HUDSON: No, for the following reason. Yes. It is a fraud. It is doubletalk. Rich people don't make income. Income is for the little people, as Leona Helmsley said. Rich people make capital gains.
So Obama's going to say, folks, when you fill out your tax returns, don't say you're earning income. Say you're earning capital gains. We'll cut the taxes for you on that. So what he's doing is simply flimflam. Don't believe it when he talks about income and rich people. And the Congressional Budget Office has shown that the wealthy people get their money in capital gains, not income. He's not making a peep about that. So that is absolute straight dishonesty.
JAY: So the other argument I guess you hear from Obama supporters is that he's dealing with a Republican-controlled House, and if he doesn't do this--New York Times, I think even their headline of the coverage of this was President Obama's budget meant to engage the Republicans, that this is more about the politics than it is about the economics.
HUDSON: Well, when you say engage the Republicans, what it means is that Mr. Obama says, I'm a follower of Rubinomics, of Robert Rubin at Citibank. I'm going to do something that the Democrats don't like, I'm going to do something the voters don't like, but I'm going to blame it on the Republicans. So he's engaging them in order just to put the blame on them.
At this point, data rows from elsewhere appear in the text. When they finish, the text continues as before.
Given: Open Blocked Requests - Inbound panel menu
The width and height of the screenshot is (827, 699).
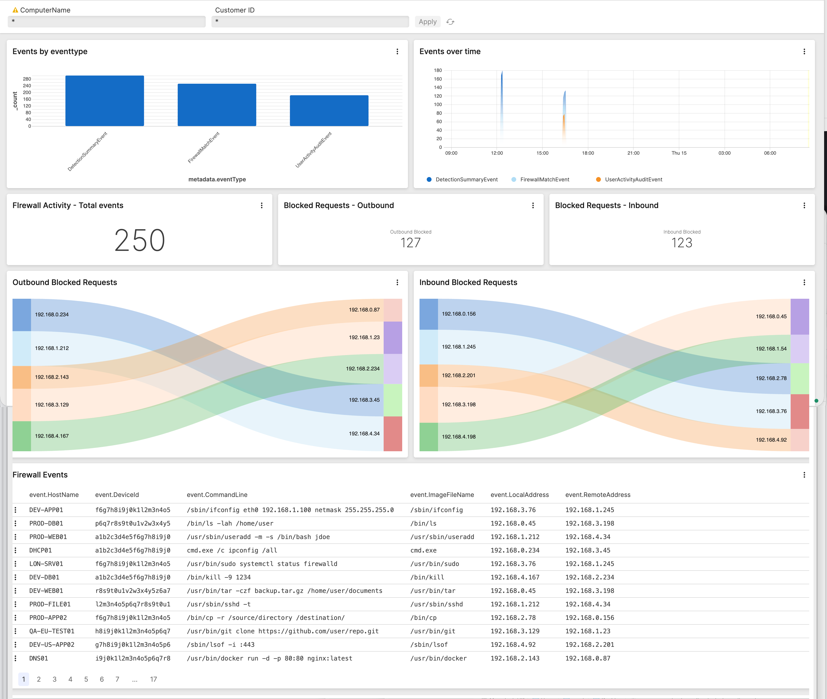Looking at the screenshot, I should [x=804, y=205].
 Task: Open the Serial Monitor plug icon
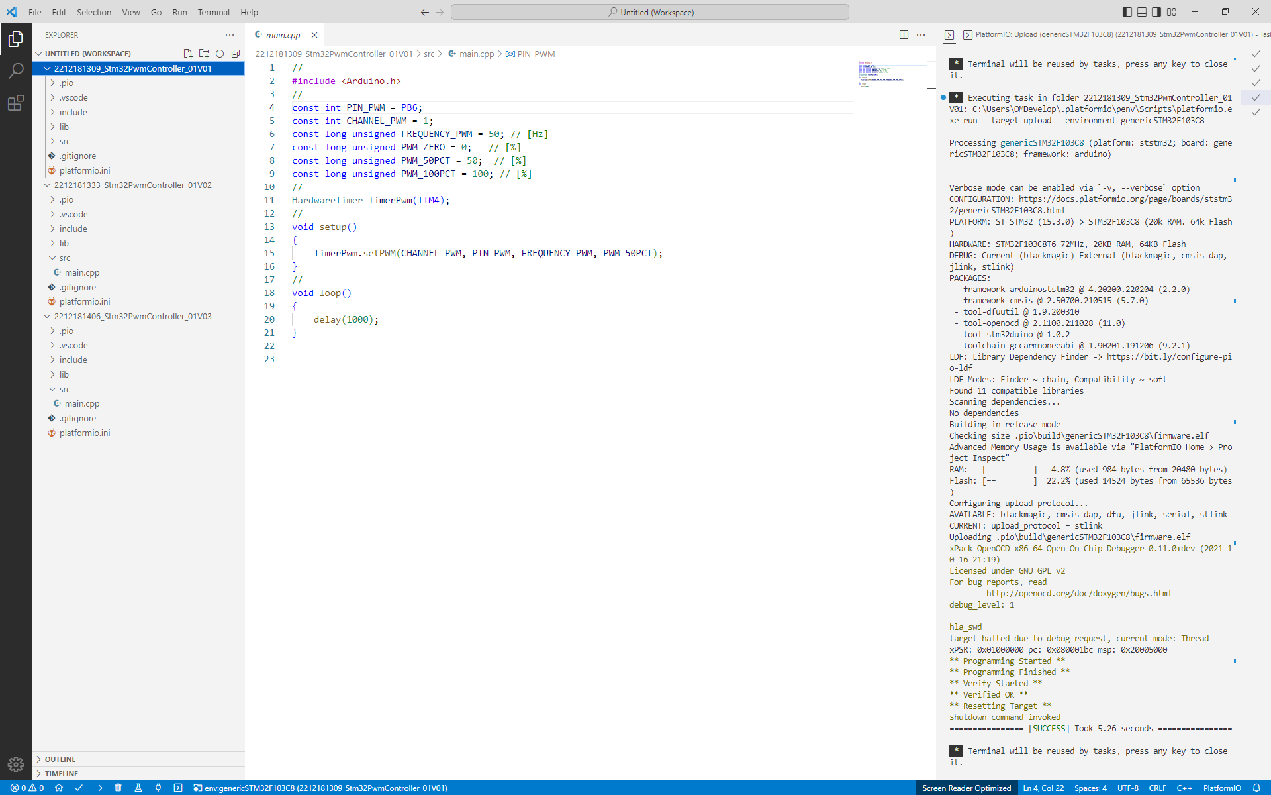(158, 788)
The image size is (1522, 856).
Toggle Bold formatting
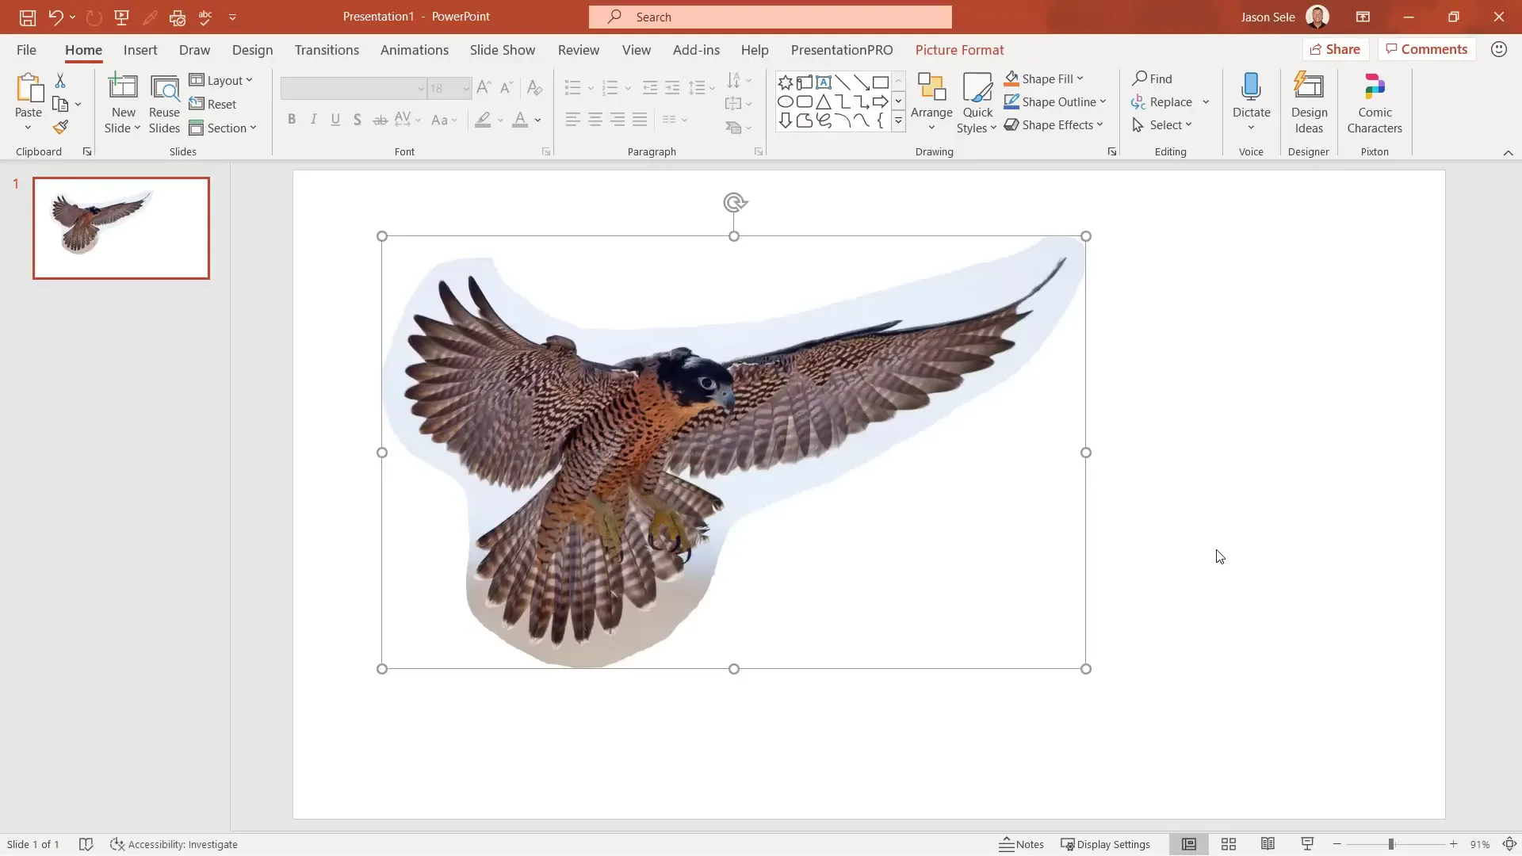tap(292, 119)
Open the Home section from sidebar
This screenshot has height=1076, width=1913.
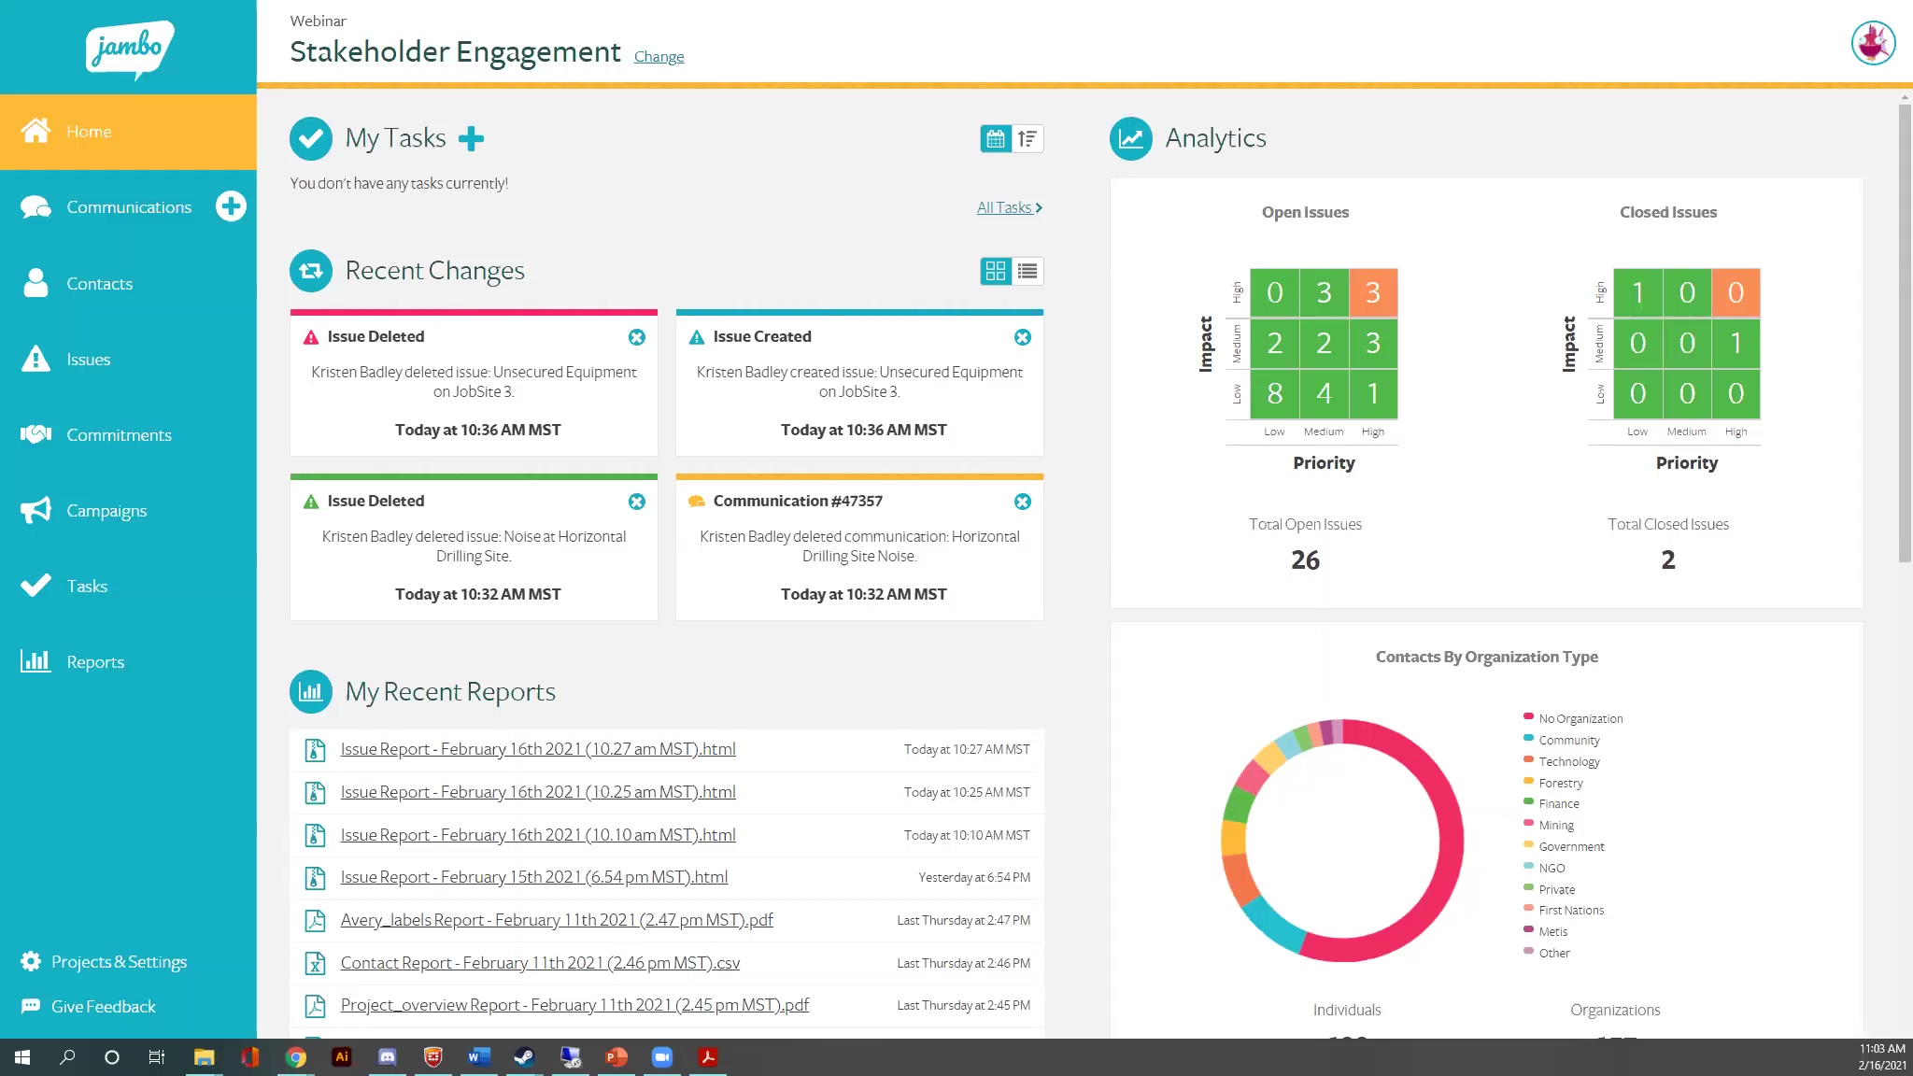89,131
JAY: So just quickly dig into this CPI thing, this chained cost of living. Why are people criticizing this, and what does it mean?
HUDSON: Well, because it's not a cost of living index. It's the cost of lower living standards index. It's the--some people call it the cat food index.
Here's what it does. Suppose that you have to switch away from eating steak or eating meat or eating fish to eating canned tuna fish or canned beans. That's considered a price reduction.
If the chained index is done properly, you can cut Social Security by 50 percent. And here's how. If people stop taking cabs and begin to take buses, that's considered a lower cost of living. Well, what if they buy a bicycle? All Obama has to say is, look, folks, if you really want to save money, get a bike. That's what Margaret Thatcher said. That was one of her campaign slogans, get a bike. So all of a sudden, the transportation in the cost of living goes down to zero. People pay between 25 percent and 40 percent of their income on rent. Let them live out on the street. Let them live in a homeless shelter [crosstalk]
JAY: Because the point of this chained--.
HUDSON: --about 15 percent of their income on medicine. Let them do what George Bush said. Go to the emergency ward.
If people--if the living standards are ground down and down and down because people are poor, then all of a sudden the government can say, look, because you're getting poorer and poorer, your living standards have declined, so we don't have to pay you so much to live. This is no longer a price index. This is an index of declining living standards.
JAY: And that's because the concept behind this chained CPI is that people are finding cheaper ways to do things, and that supposedly not being reflected in the current system.
HUDSON: That's right. People are having to walk to work instead of taking buses. They're having to eat tuna fish and canned beans instead of buying fresh food on the table. Of course they're finding cheaper ways. We call that declining living standards.
And the start of the budget is: how can we screw the Social Security recipients, how can we pay them less to pay our clientele, our campaign contributors, the 1 percent more? You have to start with where they do, with the class wars back in business. And how do they sugar coat it? By calling it a price index instead of a cat food index or a declining living standards index. This is absolute slimy politics.
JAY: Alright. Thanks for joining us, Michael.
HUDSON: Okay.
JAY: And thank you for joining us on The Real News Network.